Stored items:
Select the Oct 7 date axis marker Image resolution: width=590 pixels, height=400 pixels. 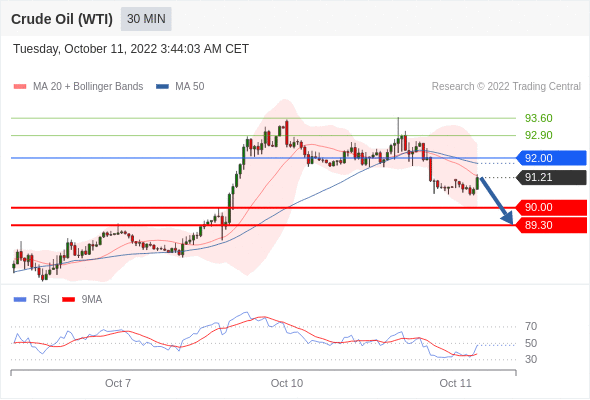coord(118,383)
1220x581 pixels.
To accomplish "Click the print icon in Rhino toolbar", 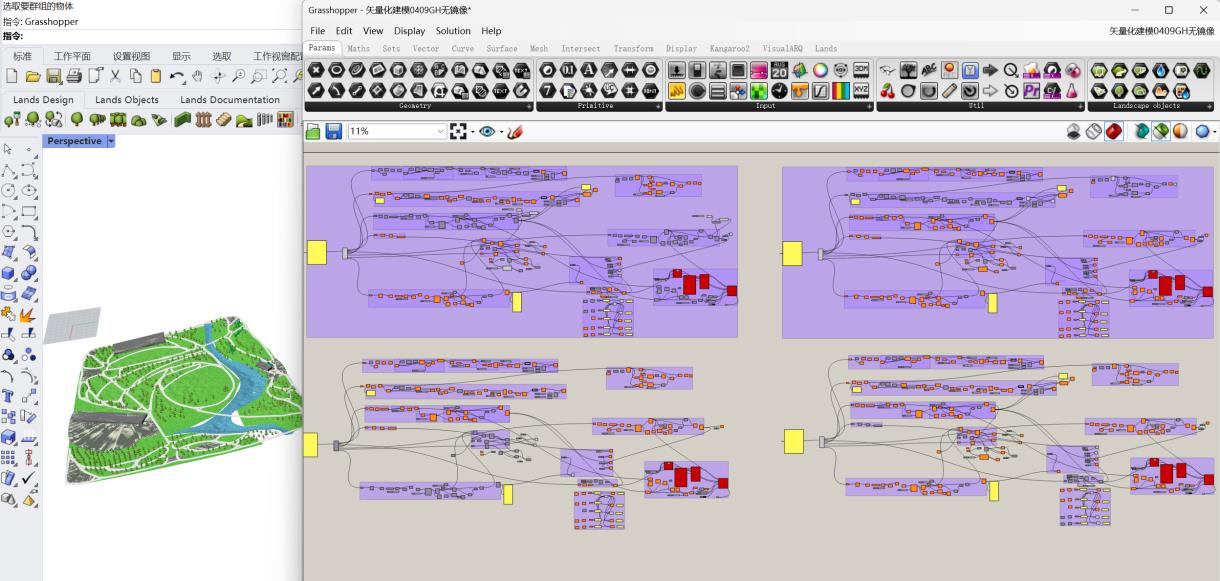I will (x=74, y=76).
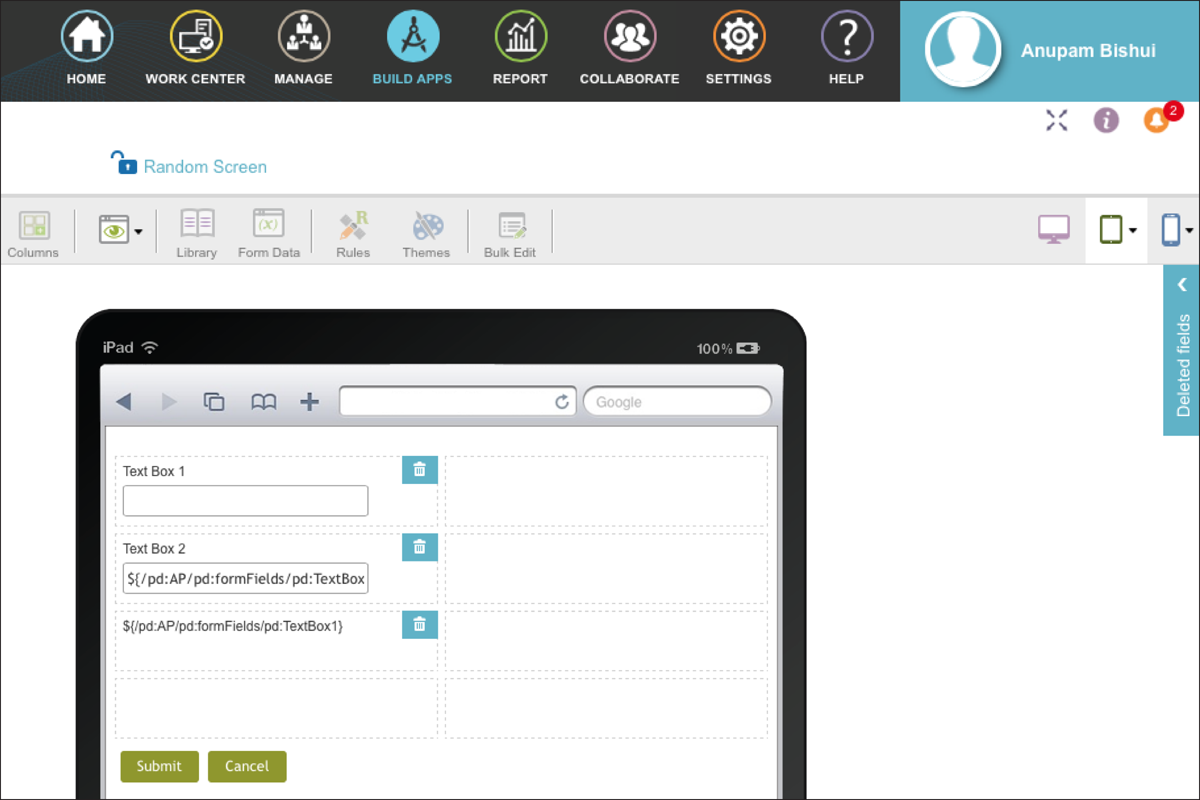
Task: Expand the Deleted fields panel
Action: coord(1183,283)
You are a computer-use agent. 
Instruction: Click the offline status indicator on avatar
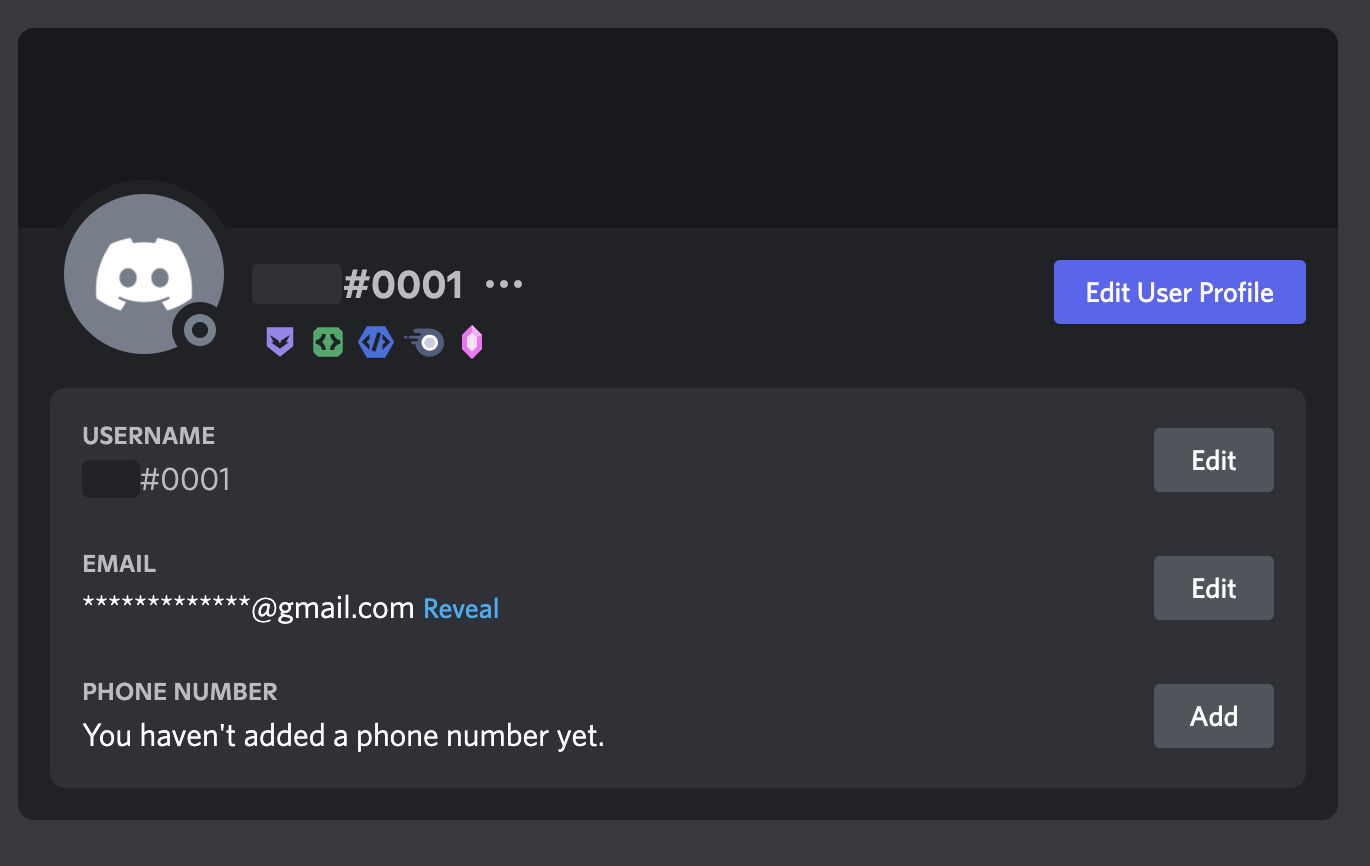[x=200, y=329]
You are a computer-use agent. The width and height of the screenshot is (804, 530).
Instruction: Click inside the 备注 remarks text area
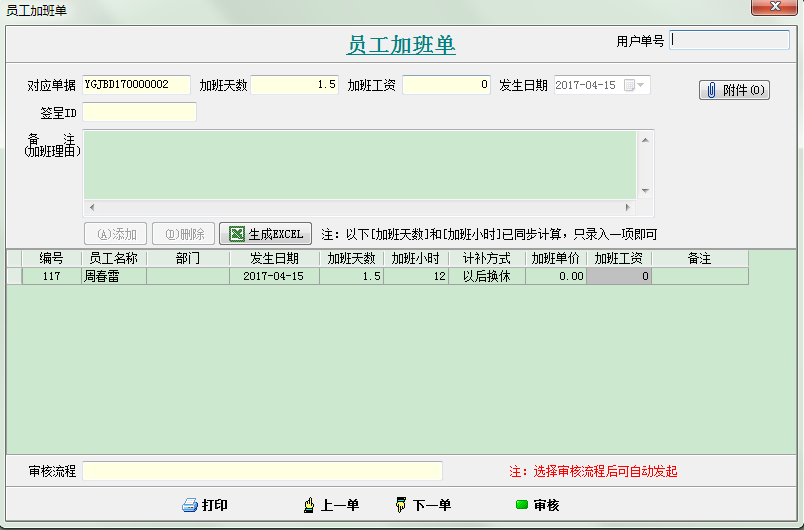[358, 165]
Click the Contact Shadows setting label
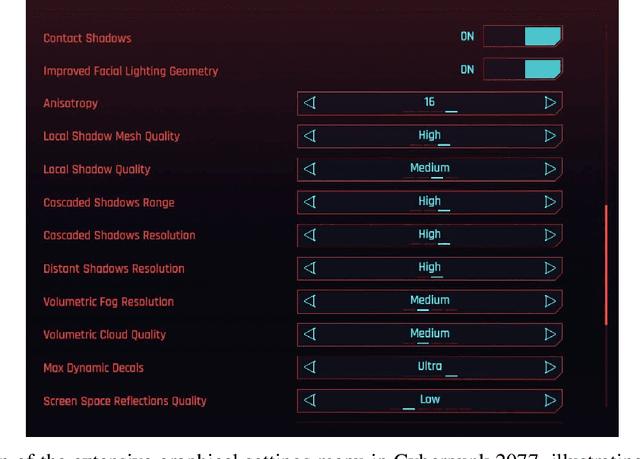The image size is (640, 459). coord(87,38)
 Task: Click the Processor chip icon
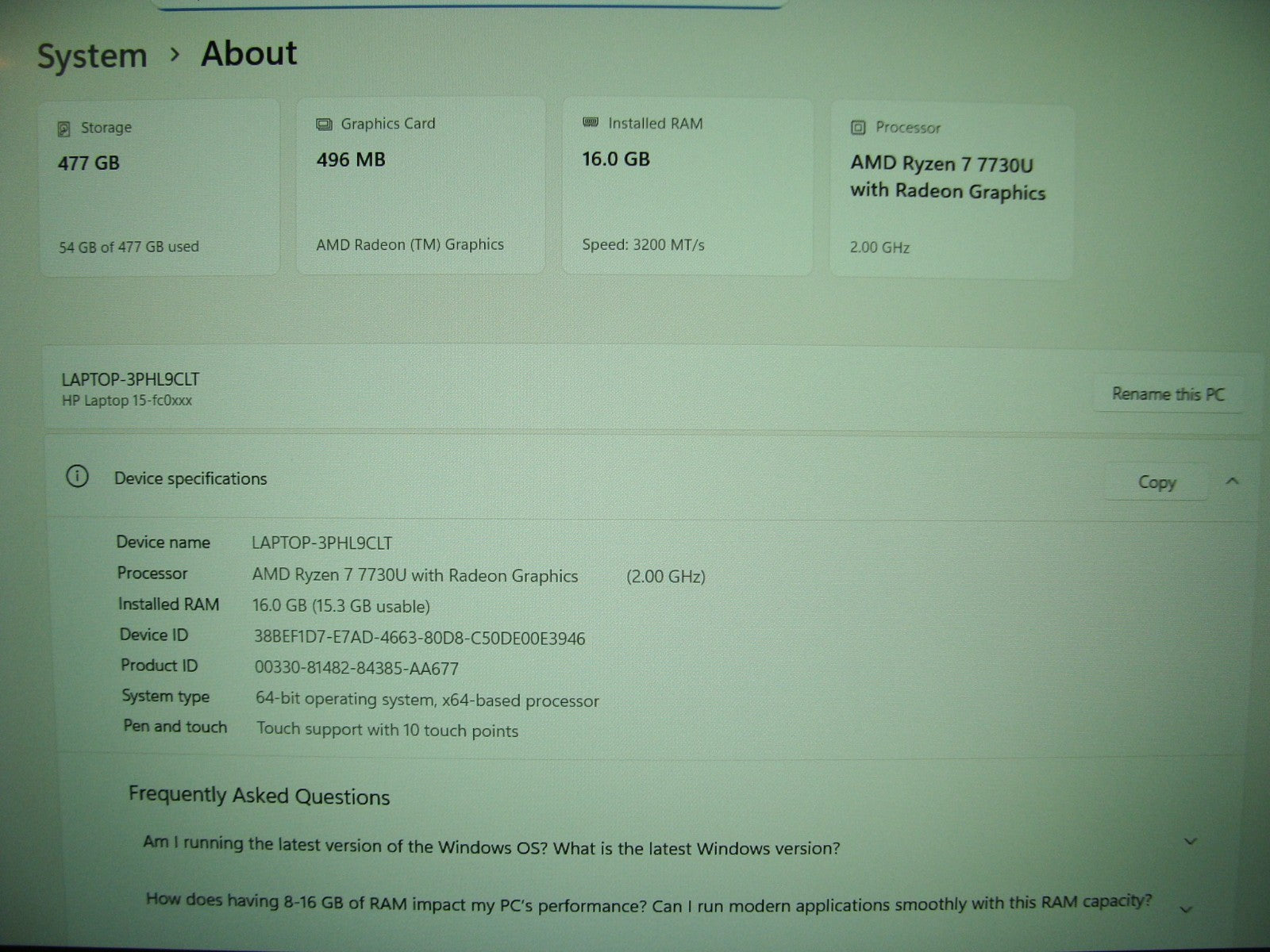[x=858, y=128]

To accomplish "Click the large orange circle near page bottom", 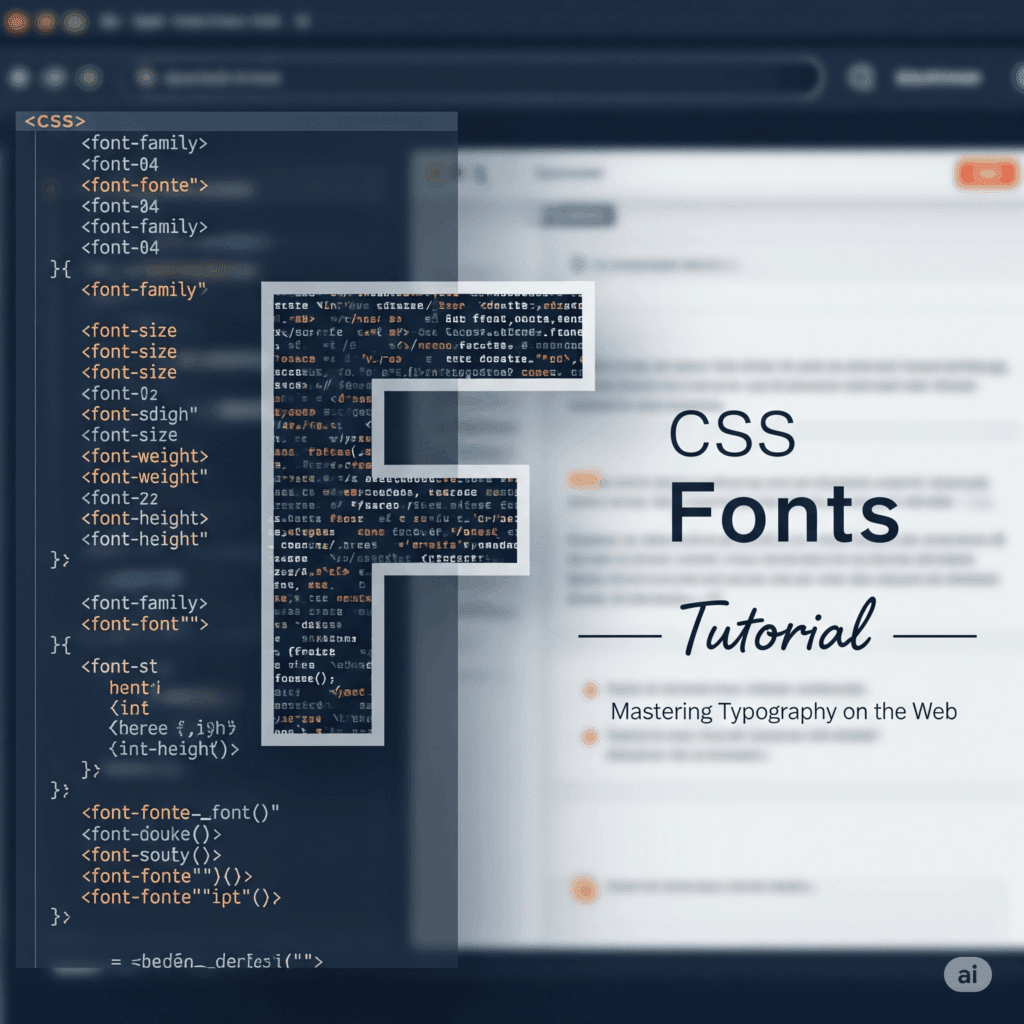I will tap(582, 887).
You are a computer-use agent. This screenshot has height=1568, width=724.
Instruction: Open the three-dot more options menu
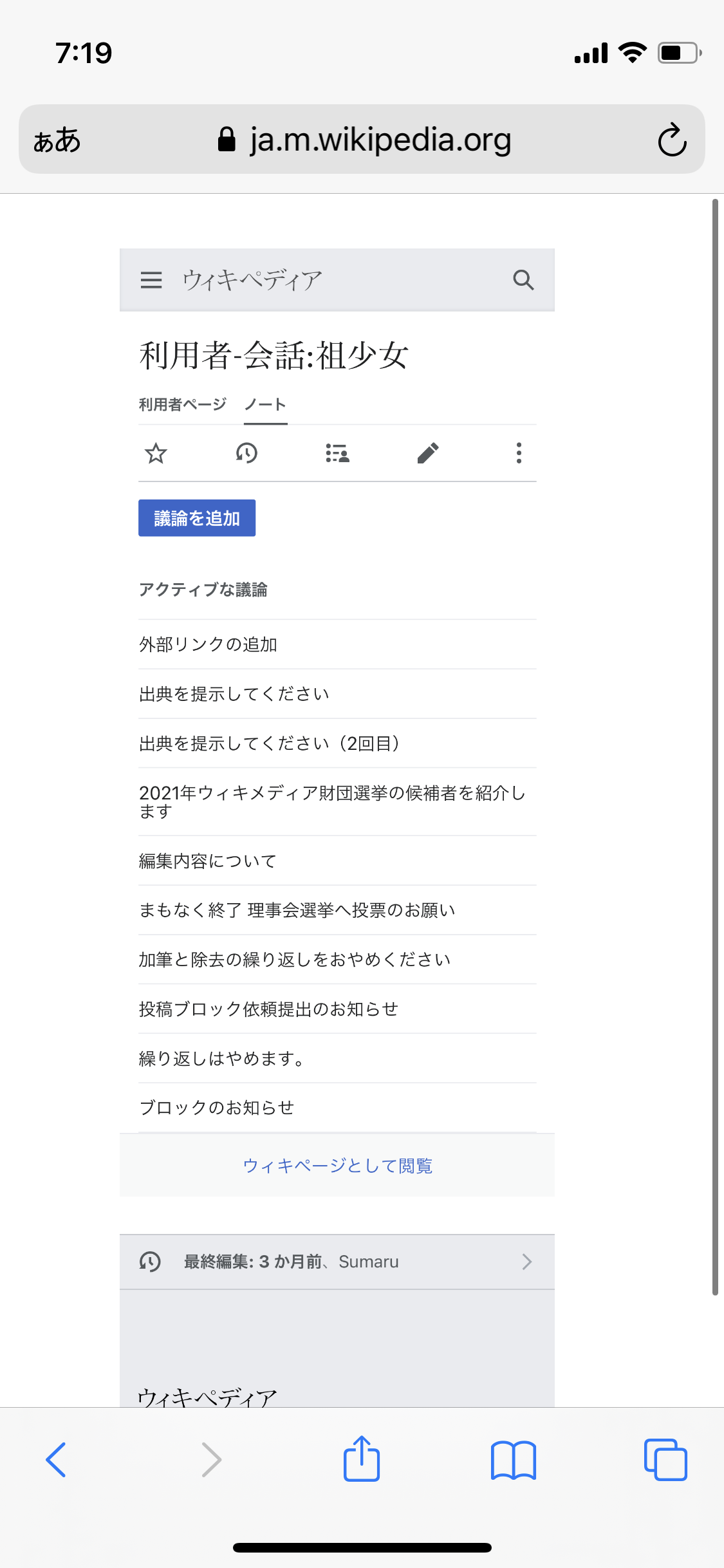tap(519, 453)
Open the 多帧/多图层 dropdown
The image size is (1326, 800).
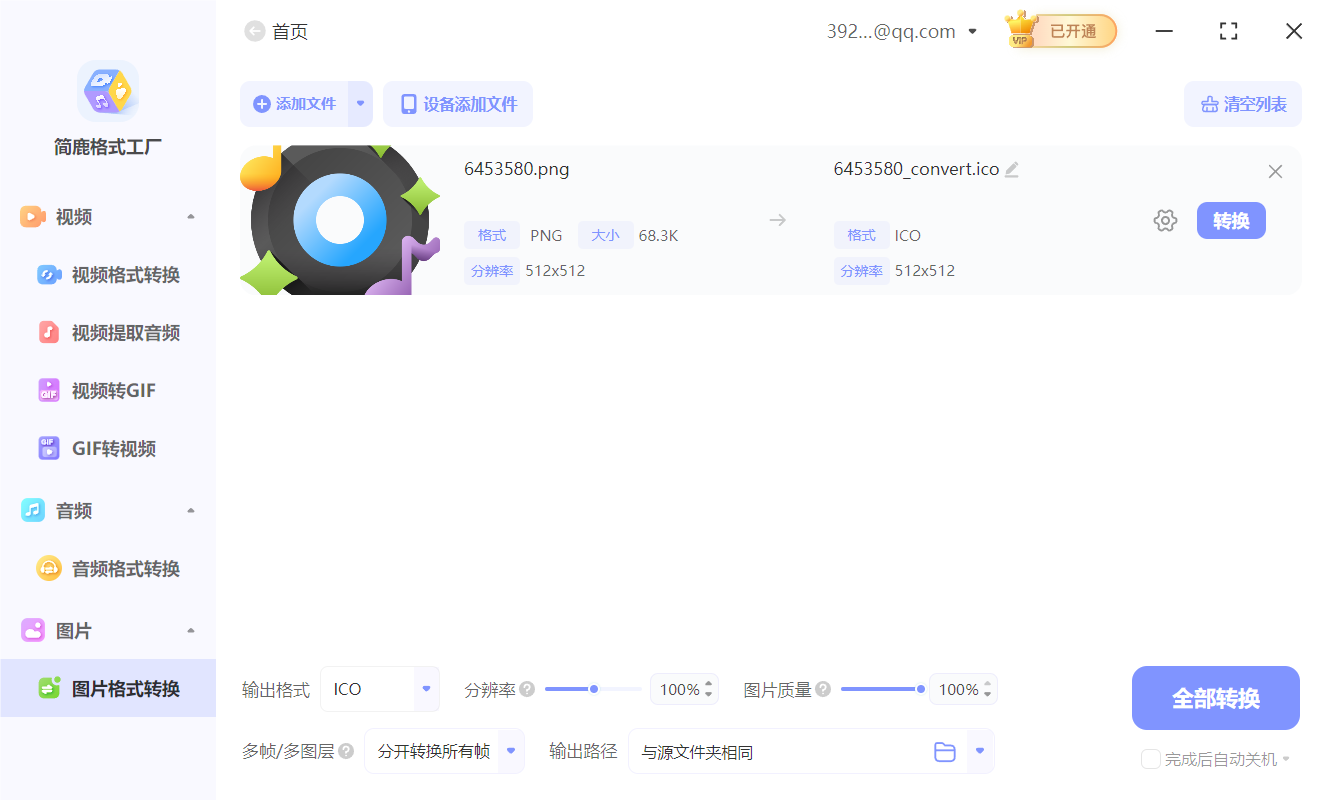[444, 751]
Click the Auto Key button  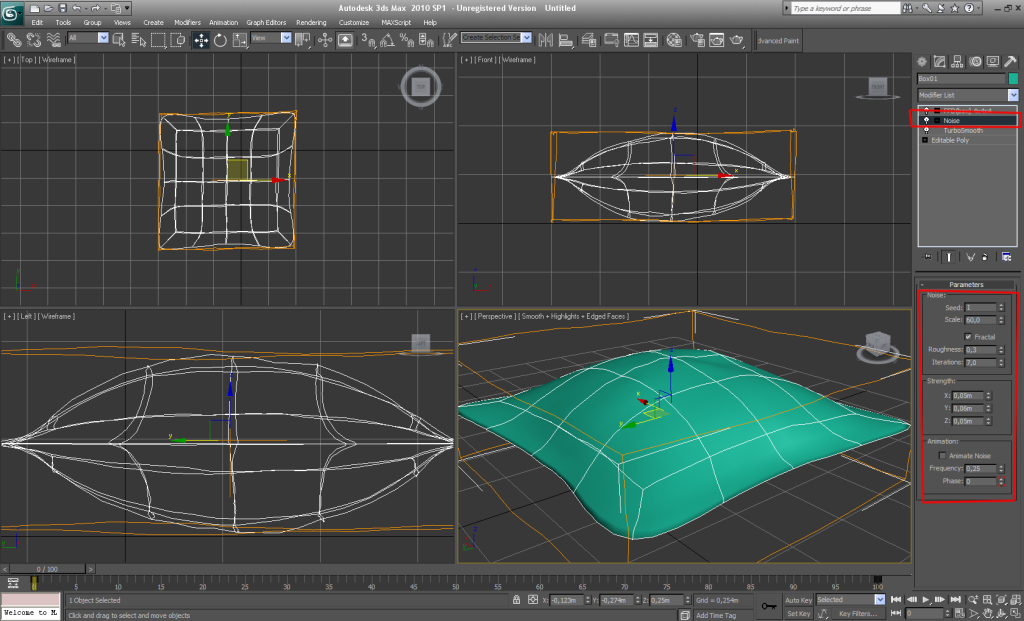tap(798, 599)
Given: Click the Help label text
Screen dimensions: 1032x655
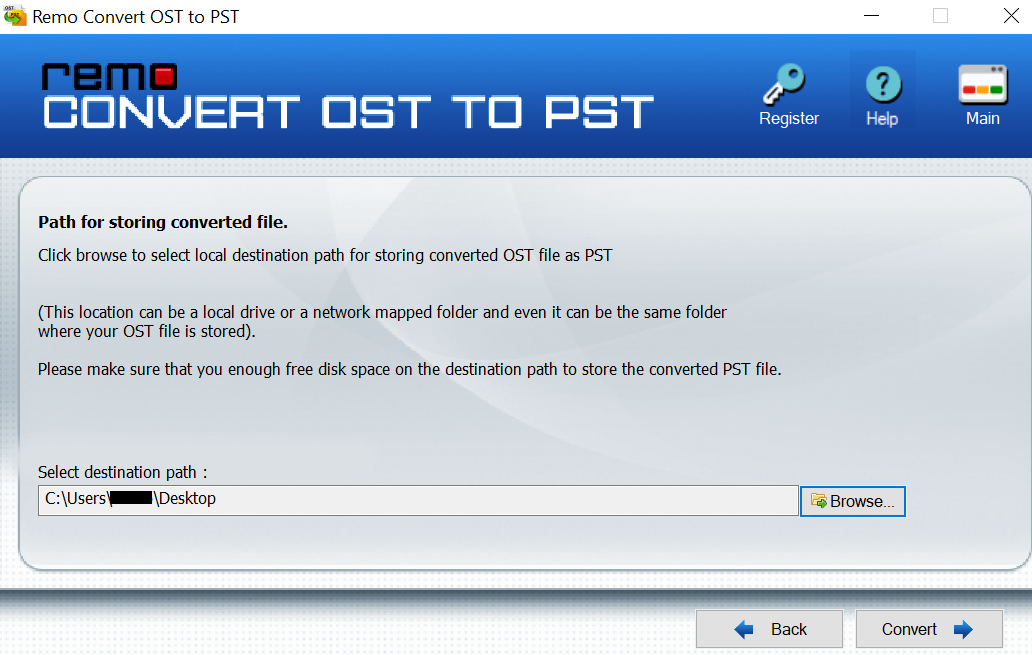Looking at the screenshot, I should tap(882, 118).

▶ _What this task involves_
Only the lines from the line with "Given: Click the Help label text" to the end of the records should be repeated, exactly and without pictures.

▶ _Answer space_
Given: Click the Help label text
Screen dimensions: 1032x655
Looking at the screenshot, I should tap(882, 118).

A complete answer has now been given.